◆ **PAGE EXTRACT**:

▬▬▬

When the villa opened in 1974, Kurutz and the firm for which he worked at the time, Emmet L. Wemple and Associates of Los Angeles, received a national landscape award for their work.

In order to re-create the destroyed gardens of the Roman Villa of the Papyri, built more than two millenniums ago, Kurutz traveled to Italy to search for likely plant life, fountain designs and tiles. He also delved into ancient history and art.

For a visual concept of Italian gardens of that period, he examined a fresco from the garden room of the villa of Livia Drusilla, the wife of Emperor Augustus, housed in the National Museum of Rome. The fresco, he told The Times in 1987, helped show him what to plant -- colorful flowers such as daffodils, iris, flax, anemones, sweet peas, stocks and calendulas, and boxwood shrubs. Because Malibu has more fog than the old Herculaneum, he said, he had to make certain adaptations, such as planting Japanese rather than European boxwood.

Kurutz, in recreating the villa courtyard and gardens, also relied, he told The Times, on writings of historian Pliny the Younger, an eyewitness to the volcanic eruption from across the Bay of Naples, and of the Greek physician and pharmacologist Pedanius Dioscorides. Pliny, Kurutz found, had kept a detailed record of his work with his gardener in maintaining his own garden of the period, and Dioscorides had completed a massive treatise on about 600 plants prevalent around the Mediterranean shortly before the volcano erupted.

Until the Getty Villa closed, Kurutz made an annual tour of its grounds to monitor the historic integrity of the vegetation.

When one misinformed gardener introduced Japanese azaleas to add color, for example, Kurutz had them quickly removed.

▬▬▬

Collected data entries:
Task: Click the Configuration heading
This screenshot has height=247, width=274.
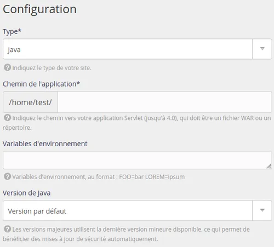Action: [x=39, y=9]
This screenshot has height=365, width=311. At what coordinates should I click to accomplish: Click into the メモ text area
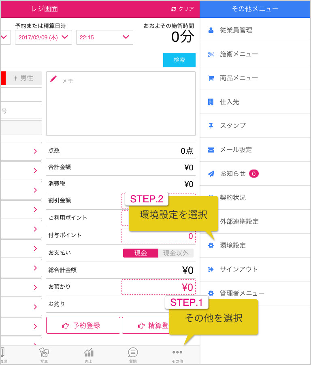pos(121,103)
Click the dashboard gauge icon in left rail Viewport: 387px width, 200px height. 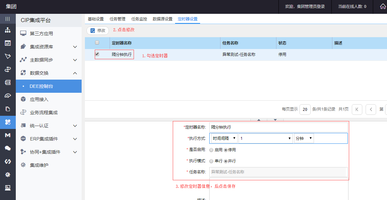(8, 96)
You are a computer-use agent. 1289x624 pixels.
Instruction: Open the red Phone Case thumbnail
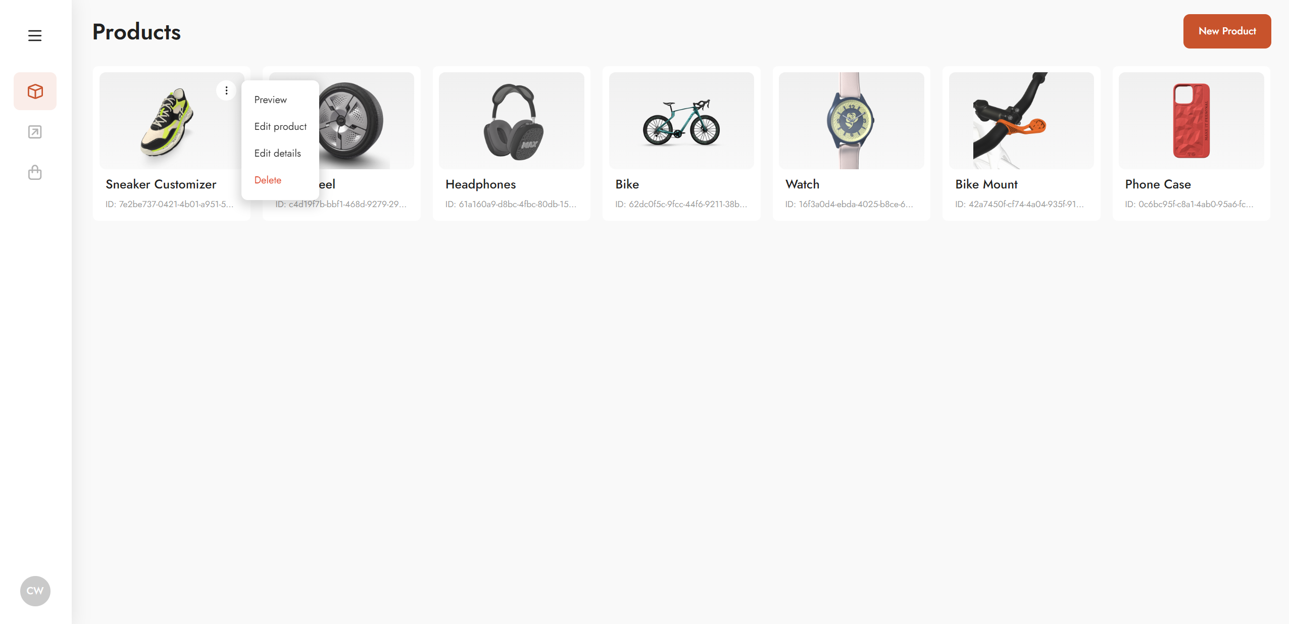[1191, 120]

▬▬▬

Repeat the passage of the excerpt on the Getty Villa gardens that runs from "Kurutz, in recreating" up to and including "them quickly removed.". The records are separate material and have no connection to the excerpt on the Getty Villa gardens.

◆ **EXERCISE RESULT**:
Kurutz, in recreating the villa courtyard and gardens, also relied, he told The Times, on writings of historian Pliny the Younger, an eyewitness to the volcanic eruption from across the Bay of Naples, and of the Greek physician and pharmacologist Pedanius Dioscorides. Pliny, Kurutz found, had kept a detailed record of his work with his gardener in maintaining his own garden of the period, and Dioscorides had completed a massive treatise on about 600 plants prevalent around the Mediterranean shortly before the volcano erupted.

Until the Getty Villa closed, Kurutz made an annual tour of its grounds to monitor the historic integrity of the vegetation.

When one misinformed gardener introduced Japanese azaleas to add color, for example, Kurutz had them quickly removed.